====== DATA TO USE

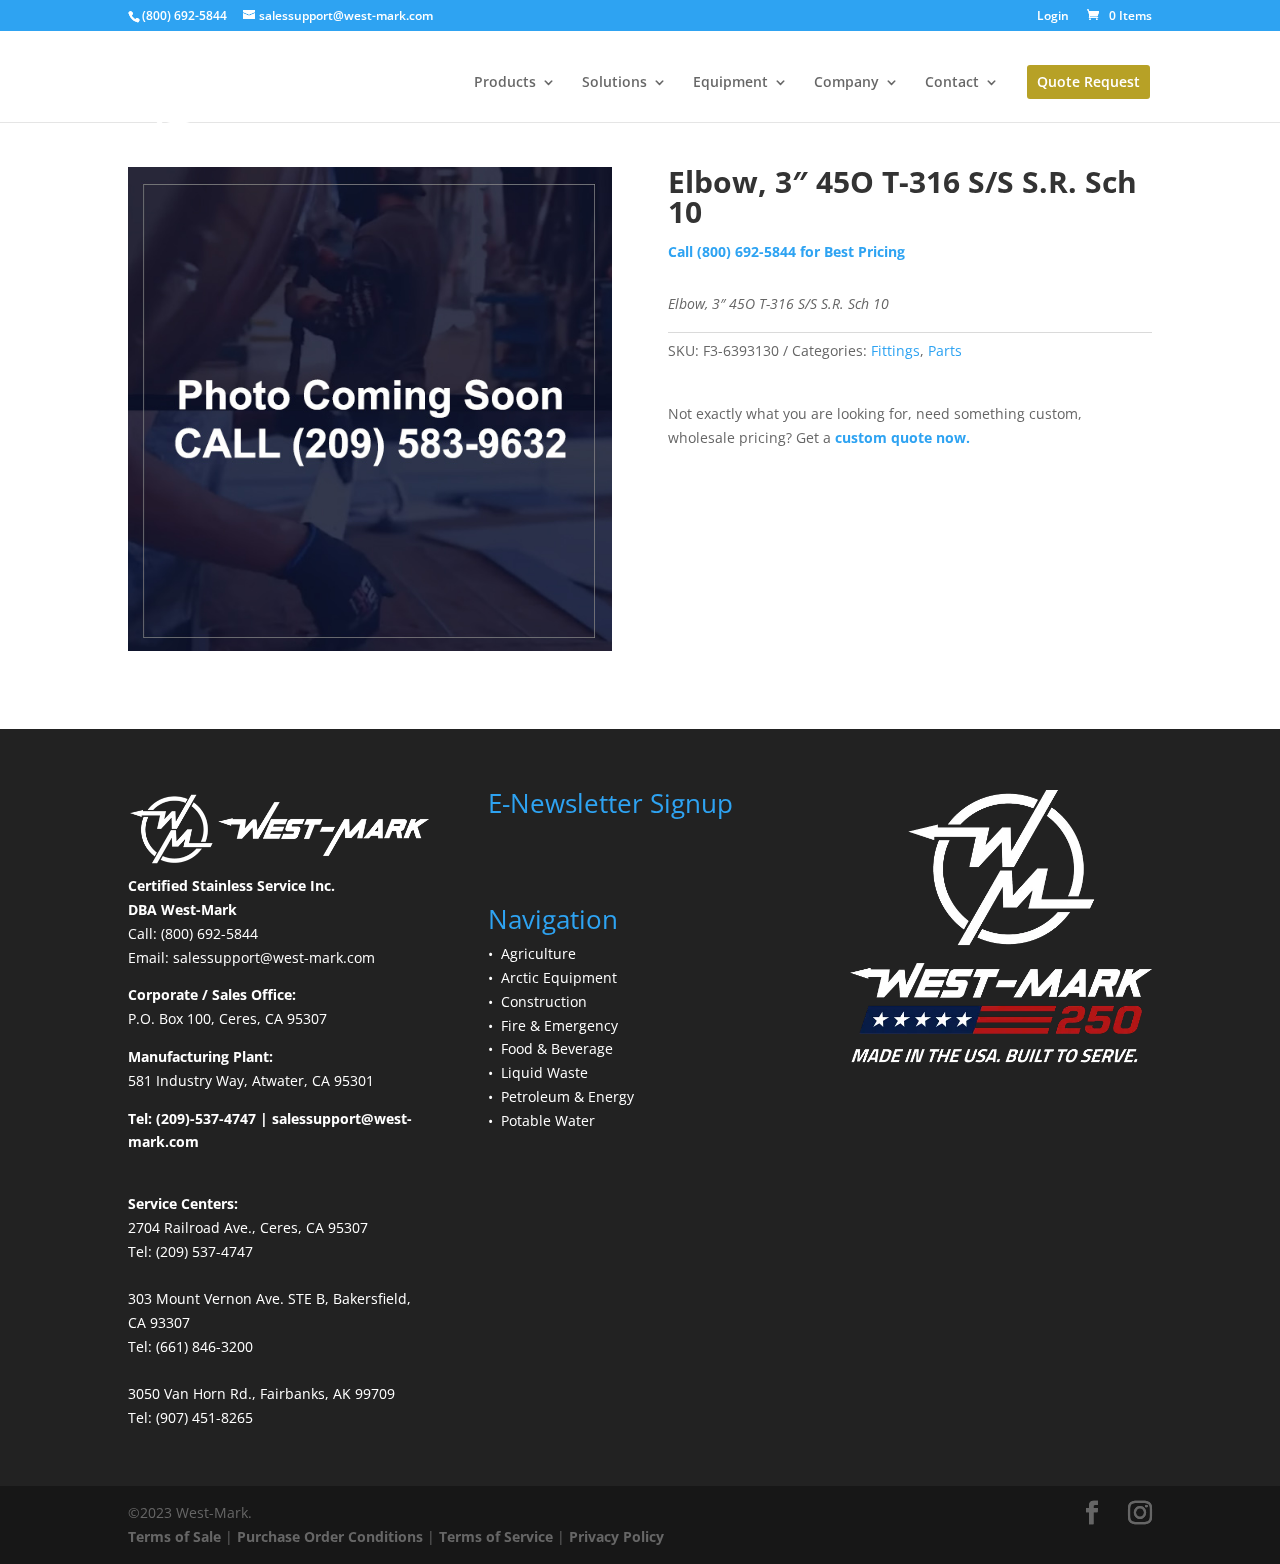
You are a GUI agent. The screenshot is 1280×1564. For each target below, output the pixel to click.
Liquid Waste (544, 1072)
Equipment (730, 83)
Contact (952, 83)
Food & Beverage (557, 1048)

============

■ BRIEF
Without the pictures, return the entries exactly as they appear.

■ FINISHED EXERCISE
You are a GUI agent. The screenshot is 1280×1564. For each target below, output the pixel to click.
Liquid Waste (544, 1072)
Equipment (730, 83)
Contact (952, 83)
Food & Beverage (557, 1048)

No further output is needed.